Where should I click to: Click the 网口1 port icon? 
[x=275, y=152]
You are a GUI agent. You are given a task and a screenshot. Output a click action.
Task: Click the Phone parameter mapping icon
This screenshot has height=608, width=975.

What the exercise asks: Rewrite the records, putting "button" wherever "icon" appears and keeping every other word the same.

Exercise response:
Where should I click to: Click the 网口1 port button? 
[x=275, y=152]
You are a GUI agent. You are given a task and a screenshot. Output a click action.
Task: Click the Phone parameter mapping button
This screenshot has height=608, width=975.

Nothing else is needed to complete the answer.